*Prompt*: Whenever a line below mentions the word "agent", that line should be copied.

____

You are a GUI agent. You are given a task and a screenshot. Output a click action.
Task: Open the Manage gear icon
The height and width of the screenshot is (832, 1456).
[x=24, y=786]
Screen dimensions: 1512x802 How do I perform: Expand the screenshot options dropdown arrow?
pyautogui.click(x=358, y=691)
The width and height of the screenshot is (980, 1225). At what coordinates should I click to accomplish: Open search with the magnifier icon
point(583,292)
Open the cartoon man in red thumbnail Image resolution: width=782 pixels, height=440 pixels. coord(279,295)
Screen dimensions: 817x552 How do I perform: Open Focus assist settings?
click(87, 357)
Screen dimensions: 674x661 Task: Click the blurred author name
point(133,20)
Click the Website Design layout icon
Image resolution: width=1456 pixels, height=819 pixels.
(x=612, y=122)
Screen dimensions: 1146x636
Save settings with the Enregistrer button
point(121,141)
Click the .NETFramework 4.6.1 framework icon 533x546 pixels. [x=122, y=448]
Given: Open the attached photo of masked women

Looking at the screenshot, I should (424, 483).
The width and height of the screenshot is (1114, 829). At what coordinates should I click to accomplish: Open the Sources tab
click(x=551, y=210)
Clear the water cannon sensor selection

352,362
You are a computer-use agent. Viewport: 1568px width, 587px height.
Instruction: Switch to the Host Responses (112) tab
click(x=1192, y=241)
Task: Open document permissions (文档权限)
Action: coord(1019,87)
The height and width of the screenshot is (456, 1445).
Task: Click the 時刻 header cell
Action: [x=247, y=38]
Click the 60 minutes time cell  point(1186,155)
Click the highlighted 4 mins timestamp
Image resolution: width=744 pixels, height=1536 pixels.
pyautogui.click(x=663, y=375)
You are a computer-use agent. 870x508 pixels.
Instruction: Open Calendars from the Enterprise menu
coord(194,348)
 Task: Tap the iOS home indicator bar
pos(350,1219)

____

*Solution for this exercise*:
You are a GUI agent. You are given a task and a screenshot. Output a click action.
You are a computer-use agent. Viewport: 1568px width, 587px height.
You are a computer-use agent. 870x508 pixels.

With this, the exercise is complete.